My comments on airplane security get wider attention

I can demonstrate airport security is a huge waste of money and have long advocated we spend that money on something worthwhile.  Last month I had another opportunity to demonstrate the inability of TSA to provide security and wrote Bruce Schneier an email in response to his posting about the ban on lighters on planes.  He asked me for permission to use my letter and then published in his monthly letter (do a search for ‘Huffman’ to find my email).

Here is what I said, in case you don’t want to go searching in his web page:

From: Joseph K Huffman
Subject: Lighters Banned on Airplanes

One of my hobbies is explosives. I have a ATFE license to manufacture high explosives. I do so recreationally on a fairly regular basis.

I made the explosives for a recent event wearing gloves. Then had to rework some things later and did that without gloves. A few minutes later I handled a rifle case without cleaning up. On April 13th, three days later, that same rifle case went through airport security at Pasco Washington. I watched a TSA agent wipe down the handle and interior of the case and test them for explosives. Everything passed. The rifle case went with me to Albuquerque, New Mexico. On April 16th, that same rifle case made the return trip and again went through a TSA screening without questions. I have numerous stories of this nature. This is only the most recent.

As near as I can determine, airport “security”, from one end to the other, only exists to make people feel better. It does not represent a deterrent to even a moderately skilled adversary. We are wasting something like $1.8 billion per year on this activity to make some people feel better.


3 thoughts on “My comments on airplane security get wider attention

  1. Recognized by Bruce Schneier? You’ve been officially knighted by the King of Security.


  2. I had a similar airport “security” flop, following the mixing/handling of explosives at a recent recreational explosives event. I touched explosives mixture, then touched firearms case and then, a few days later, that very same case went through a few airports.

    Please note that this incident was not an intentional airport security experiment (nor am I suggesting that Joe’s experience was an intentional airport security test). Rather, the act of moving a firearms case with explosives dust on one’s hands was simply an act of moving and object, while just so happening to have an ingredient on one’s hands. Similar to a baker in a kitchen who moves items from the preparation area into another space, all the while having ingredients on his/her hands.

+-------+

### Brief 1
Answer these questions about the airplane security post:
(a) Through which airport's security did the rifle case pass on April 13th?
(b) About how much per year does the email say is being spent on airport security?
(c) In the second comment, who is the handling of the firearms case compared to?
### Brief 2
Write a continuation of the airplane security post, starting after its final sentence.

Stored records
+-------+

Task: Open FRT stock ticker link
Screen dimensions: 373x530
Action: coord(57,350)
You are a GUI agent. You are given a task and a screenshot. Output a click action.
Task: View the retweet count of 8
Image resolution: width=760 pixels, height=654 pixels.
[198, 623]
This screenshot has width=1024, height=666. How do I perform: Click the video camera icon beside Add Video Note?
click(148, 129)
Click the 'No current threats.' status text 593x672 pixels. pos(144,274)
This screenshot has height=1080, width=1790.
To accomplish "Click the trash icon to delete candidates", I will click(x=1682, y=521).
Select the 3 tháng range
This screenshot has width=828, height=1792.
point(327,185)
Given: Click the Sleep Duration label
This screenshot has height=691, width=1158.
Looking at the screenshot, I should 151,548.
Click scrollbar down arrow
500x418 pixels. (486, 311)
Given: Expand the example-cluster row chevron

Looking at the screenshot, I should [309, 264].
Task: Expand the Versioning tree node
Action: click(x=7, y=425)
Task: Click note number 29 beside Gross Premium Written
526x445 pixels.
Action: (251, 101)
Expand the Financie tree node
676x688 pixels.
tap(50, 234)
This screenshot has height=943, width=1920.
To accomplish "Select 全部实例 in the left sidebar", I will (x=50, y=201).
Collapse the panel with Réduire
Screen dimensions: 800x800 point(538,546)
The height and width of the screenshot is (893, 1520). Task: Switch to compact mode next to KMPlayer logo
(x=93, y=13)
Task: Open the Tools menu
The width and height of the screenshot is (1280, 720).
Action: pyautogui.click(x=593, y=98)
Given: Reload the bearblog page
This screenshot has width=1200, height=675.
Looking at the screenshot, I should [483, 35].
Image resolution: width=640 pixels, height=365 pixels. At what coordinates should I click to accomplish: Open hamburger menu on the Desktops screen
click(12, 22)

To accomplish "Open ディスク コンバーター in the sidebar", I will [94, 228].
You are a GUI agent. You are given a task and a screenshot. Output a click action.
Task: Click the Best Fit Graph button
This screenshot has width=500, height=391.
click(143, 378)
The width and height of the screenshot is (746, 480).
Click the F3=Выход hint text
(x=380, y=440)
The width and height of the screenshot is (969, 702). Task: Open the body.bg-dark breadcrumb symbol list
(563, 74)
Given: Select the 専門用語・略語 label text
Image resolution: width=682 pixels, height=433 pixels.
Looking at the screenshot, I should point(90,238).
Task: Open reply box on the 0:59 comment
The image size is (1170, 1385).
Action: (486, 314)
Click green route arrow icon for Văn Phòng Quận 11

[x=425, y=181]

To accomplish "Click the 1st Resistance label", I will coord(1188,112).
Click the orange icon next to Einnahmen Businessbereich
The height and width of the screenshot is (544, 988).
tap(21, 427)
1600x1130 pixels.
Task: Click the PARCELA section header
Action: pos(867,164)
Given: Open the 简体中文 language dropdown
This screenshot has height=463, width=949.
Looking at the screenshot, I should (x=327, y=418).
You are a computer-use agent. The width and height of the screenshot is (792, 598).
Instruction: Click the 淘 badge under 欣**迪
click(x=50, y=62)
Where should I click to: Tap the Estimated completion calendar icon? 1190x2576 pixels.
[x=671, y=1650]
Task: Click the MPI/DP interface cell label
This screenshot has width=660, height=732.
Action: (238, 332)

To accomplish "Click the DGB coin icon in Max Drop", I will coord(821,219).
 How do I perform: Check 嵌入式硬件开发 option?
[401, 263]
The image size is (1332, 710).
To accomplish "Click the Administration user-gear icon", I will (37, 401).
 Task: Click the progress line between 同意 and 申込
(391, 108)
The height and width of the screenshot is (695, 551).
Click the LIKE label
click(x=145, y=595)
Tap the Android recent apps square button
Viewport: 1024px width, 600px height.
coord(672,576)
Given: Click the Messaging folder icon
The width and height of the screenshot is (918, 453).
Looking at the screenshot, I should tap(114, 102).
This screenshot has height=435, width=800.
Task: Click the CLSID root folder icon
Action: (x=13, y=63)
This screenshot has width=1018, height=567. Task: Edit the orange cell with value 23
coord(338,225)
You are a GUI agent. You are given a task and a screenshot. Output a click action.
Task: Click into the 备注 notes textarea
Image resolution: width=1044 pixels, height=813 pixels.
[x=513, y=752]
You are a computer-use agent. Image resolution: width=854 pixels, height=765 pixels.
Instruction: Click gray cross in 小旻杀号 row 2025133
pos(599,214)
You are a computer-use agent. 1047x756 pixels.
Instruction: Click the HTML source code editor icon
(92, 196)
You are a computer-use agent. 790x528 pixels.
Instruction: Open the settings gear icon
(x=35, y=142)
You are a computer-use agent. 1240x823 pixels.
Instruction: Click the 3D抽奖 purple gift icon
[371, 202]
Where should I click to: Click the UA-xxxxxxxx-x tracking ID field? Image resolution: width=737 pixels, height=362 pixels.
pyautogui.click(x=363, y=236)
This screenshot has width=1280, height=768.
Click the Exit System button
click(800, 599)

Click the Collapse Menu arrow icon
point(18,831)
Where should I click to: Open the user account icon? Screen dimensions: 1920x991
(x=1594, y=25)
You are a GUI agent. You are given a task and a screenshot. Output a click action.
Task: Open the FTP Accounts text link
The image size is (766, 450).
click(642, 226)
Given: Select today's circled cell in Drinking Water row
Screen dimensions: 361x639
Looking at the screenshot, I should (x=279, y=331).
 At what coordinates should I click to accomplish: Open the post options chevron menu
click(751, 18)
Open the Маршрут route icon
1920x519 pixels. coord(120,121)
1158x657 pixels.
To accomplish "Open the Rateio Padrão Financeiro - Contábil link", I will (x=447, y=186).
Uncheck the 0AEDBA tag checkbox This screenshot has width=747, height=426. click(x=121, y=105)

+-------+

### Answer area 1
(a) Pasco, Washington
(b) Something like $1.8 billion
(c) A baker in a kitchen who moves items from the preparation area into another space with ingredients on his/her hands

### Answer area 2
    Anyway, back to the airport.

    Not only did the firearms case pass through several airports (via connecting flights) with explosives dust undetected, what was most surprising was the clueless customer service assistant who took the case from me, without bothering to contact security personnel so I could unlock it for “security” check. She told me I was good to go, and then she left the counter, taking the case with her, behind a closed door. I even asked her, “Are you sure? That’s . . . it?” She once again, assured me that I was all set to go to my gate.

    Shocked at the lax security, I hesitated to immediately head towards my gate and instead paused, dumfounded, wondering why in the world they hadn’t contacted someone from security, so I could open the case for them. I hung around close to the counter for awhile because their handling of the check-in seemed odd to me.

    Shortly thereafter, a frantic security agent came rushing through the closed door from the back, with my case in hand, in a visible state of concern, saying something like, “Who owns this case? Do you own this case?”

    I said I was the person who brought the case to the counter and obligingly complied by opening it. The agent let out a sigh of relief, and explained that the rep should’ve contacted him immediately after I shared that it was a firearms case.

    Please note that I wasn’t trying to test the system with explosives dust. (I’d forgotten about the explosives dust on the case, only remembering it, due to Joe’s original posting.) What I found to be most unsettling were the airport employees’ failures to stringently abide to their security requirements.

    Again, the case passed through not one, but several airports, with explosives dust undetected.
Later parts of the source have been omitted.